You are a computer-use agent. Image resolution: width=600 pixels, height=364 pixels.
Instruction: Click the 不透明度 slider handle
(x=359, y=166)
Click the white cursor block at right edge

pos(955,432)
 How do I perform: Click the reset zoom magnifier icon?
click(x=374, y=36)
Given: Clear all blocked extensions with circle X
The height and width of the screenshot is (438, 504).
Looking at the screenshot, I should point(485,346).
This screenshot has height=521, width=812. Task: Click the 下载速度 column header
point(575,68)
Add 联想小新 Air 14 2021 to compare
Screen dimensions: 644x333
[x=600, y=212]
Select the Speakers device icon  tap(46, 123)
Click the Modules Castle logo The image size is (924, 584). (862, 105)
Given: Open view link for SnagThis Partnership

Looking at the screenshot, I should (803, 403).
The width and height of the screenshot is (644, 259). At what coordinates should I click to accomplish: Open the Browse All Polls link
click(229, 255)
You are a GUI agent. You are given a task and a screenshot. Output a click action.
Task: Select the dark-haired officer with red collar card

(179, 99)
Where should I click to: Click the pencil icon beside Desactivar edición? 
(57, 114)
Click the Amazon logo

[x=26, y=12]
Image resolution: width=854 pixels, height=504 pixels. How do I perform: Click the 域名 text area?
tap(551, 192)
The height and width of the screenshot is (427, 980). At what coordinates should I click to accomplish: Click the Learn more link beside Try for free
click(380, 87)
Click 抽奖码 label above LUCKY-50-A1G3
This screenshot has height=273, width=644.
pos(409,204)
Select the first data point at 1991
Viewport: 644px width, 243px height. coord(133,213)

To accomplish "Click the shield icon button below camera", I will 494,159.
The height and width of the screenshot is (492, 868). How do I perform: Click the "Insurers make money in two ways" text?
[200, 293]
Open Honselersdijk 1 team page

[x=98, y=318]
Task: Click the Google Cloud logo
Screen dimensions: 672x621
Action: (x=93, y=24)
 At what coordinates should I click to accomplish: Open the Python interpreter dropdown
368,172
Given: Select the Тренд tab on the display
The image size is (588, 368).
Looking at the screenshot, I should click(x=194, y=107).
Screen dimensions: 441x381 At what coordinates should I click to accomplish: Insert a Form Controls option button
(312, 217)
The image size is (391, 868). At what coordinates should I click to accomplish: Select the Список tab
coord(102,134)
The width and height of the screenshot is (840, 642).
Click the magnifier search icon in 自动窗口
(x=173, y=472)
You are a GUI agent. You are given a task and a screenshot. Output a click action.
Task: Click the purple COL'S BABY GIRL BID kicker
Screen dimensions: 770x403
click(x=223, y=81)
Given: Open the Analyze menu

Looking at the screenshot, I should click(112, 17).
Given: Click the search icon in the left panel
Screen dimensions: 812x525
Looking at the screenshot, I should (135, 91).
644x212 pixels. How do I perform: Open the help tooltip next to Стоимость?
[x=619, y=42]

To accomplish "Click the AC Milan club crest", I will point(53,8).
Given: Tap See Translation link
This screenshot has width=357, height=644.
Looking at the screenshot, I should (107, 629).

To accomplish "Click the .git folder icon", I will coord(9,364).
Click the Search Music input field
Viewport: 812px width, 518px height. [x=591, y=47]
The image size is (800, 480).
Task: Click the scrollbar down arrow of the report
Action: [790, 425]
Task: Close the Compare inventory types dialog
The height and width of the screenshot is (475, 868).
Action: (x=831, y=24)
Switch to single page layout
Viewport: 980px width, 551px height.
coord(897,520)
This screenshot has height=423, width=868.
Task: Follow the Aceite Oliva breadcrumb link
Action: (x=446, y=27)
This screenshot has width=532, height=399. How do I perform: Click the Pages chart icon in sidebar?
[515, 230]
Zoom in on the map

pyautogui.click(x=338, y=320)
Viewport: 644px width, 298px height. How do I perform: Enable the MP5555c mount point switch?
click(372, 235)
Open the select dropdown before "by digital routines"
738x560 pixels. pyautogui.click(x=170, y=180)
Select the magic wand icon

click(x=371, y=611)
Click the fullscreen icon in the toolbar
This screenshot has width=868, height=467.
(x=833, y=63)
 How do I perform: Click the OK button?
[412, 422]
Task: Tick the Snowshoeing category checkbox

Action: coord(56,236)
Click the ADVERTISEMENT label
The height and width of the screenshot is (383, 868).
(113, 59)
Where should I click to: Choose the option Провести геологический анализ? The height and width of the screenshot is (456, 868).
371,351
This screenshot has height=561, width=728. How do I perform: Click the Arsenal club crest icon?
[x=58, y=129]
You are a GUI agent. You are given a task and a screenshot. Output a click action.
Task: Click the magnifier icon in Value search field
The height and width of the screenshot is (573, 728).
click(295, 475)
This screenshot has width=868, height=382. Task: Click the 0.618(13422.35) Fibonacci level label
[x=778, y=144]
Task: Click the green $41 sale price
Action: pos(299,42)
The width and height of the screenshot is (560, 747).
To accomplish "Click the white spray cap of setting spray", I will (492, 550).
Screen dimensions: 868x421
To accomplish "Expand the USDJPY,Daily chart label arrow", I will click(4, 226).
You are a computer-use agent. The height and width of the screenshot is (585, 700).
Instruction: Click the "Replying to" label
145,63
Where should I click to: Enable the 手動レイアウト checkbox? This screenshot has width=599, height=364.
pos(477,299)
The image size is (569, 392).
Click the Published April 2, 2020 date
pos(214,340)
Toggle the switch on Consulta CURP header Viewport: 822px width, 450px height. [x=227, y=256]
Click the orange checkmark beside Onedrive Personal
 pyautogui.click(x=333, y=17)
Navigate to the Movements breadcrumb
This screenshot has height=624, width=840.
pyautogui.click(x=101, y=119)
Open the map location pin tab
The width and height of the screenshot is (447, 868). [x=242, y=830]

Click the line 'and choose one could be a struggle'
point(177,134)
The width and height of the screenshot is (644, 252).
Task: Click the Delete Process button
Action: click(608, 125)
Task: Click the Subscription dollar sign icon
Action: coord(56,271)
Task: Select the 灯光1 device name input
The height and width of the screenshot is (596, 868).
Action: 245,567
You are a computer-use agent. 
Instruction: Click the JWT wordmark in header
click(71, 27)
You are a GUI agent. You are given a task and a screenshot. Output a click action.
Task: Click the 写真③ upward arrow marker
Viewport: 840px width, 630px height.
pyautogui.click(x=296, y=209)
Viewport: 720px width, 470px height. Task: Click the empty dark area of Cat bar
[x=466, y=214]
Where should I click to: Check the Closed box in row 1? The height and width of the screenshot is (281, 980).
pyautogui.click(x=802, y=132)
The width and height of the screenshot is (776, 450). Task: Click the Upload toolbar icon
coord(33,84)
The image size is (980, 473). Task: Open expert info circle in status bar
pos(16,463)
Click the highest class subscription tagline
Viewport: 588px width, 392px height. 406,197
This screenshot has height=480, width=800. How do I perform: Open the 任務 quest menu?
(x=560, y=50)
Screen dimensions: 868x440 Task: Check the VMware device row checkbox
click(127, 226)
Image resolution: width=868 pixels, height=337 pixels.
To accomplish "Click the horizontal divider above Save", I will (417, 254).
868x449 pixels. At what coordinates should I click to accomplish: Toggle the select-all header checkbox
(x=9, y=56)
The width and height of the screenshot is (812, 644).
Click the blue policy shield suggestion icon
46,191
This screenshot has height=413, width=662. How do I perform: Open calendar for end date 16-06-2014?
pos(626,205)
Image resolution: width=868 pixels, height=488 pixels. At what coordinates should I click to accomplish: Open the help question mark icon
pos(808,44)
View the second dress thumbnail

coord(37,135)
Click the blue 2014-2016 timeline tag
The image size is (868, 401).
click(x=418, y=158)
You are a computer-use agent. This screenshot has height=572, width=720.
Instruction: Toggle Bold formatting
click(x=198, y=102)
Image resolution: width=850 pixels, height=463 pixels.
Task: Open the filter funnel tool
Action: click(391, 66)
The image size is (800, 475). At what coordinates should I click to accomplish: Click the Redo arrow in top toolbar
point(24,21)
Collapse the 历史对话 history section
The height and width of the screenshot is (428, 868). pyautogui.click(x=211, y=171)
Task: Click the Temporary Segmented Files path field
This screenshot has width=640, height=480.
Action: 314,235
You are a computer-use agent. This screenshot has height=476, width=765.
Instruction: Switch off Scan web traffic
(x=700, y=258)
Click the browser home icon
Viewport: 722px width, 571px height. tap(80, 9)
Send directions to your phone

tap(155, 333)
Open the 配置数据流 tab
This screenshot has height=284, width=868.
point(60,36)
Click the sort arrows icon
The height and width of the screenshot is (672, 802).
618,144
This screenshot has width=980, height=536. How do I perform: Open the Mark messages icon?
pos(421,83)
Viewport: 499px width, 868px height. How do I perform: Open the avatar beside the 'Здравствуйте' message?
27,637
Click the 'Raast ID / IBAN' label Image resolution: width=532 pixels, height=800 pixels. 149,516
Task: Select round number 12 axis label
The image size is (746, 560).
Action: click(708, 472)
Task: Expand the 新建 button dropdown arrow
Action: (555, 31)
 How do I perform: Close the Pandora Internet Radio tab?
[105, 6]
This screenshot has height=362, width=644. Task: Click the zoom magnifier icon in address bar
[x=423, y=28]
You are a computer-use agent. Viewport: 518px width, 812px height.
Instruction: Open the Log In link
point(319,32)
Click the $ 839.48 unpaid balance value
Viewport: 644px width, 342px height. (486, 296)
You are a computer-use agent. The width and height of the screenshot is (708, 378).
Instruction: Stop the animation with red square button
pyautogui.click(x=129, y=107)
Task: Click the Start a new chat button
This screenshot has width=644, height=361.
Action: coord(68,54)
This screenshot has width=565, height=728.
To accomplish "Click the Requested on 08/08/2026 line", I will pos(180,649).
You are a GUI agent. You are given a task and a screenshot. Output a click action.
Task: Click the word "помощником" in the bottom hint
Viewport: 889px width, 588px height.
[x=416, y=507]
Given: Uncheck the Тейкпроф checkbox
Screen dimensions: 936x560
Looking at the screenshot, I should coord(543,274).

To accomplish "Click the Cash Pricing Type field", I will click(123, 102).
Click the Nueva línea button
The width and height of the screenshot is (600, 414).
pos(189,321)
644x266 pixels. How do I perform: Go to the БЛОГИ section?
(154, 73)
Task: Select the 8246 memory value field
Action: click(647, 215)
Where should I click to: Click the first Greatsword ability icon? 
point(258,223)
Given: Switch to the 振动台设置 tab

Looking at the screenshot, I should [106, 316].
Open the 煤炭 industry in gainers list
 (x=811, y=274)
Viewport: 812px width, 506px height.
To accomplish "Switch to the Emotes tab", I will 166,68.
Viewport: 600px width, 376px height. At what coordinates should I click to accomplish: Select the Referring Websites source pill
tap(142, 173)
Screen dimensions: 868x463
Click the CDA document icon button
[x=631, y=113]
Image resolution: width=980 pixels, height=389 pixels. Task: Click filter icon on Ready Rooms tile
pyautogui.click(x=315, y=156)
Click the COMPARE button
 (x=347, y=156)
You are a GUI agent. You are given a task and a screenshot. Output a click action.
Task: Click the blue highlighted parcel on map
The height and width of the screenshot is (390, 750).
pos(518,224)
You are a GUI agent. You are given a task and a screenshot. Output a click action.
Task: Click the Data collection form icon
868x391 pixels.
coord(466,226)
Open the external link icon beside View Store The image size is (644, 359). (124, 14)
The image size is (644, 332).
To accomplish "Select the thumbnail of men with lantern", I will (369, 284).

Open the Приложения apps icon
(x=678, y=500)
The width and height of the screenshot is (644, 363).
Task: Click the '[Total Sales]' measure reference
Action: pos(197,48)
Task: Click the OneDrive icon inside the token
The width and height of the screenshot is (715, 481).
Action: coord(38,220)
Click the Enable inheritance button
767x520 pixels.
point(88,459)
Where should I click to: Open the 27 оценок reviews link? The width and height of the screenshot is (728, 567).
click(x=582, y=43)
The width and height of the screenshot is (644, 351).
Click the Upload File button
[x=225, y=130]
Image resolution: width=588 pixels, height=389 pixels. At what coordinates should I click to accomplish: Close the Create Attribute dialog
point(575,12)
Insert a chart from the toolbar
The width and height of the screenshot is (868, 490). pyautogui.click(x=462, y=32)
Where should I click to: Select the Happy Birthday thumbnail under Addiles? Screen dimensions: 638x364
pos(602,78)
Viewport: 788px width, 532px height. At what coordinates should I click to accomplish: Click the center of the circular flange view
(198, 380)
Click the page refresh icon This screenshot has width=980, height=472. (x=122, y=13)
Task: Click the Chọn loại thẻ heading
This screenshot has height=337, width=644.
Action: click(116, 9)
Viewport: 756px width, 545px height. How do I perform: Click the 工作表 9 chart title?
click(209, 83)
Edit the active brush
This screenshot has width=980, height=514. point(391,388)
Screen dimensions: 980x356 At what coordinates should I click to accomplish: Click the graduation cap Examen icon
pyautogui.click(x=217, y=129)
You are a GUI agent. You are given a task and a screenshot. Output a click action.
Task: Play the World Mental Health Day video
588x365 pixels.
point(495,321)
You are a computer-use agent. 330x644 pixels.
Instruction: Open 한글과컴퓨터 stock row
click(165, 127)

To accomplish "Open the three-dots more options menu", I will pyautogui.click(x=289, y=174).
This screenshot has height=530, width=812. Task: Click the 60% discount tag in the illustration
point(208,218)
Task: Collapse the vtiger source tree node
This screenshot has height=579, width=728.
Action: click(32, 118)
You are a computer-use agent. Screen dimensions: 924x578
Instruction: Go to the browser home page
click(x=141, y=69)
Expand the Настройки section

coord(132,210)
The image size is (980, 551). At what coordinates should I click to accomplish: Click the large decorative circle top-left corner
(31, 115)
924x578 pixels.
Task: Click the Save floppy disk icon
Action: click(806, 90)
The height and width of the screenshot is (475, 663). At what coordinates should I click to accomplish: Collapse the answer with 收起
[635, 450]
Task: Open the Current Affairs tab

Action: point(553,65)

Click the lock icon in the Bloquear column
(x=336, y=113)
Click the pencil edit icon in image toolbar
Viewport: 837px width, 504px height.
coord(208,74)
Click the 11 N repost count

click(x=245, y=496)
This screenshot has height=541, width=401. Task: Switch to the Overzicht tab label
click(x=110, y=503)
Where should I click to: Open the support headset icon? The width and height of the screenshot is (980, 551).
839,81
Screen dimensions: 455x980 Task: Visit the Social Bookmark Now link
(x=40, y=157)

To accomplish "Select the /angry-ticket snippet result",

----

*ACTIVITY*. With the line that contains "This screenshot has height=541, width=401." as the first and the final line of the data as the last, repeat every line in that span exactly.

*EXERCISE OUTPUT*.
This screenshot has height=541, width=401. Task: Switch to the Overzicht tab label
click(x=110, y=503)
Where should I click to: Open the support headset icon? The width and height of the screenshot is (980, 551).
839,81
Screen dimensions: 455x980 Task: Visit the Social Bookmark Now link
(x=40, y=157)

To accomplish "Select the /angry-ticket snippet result",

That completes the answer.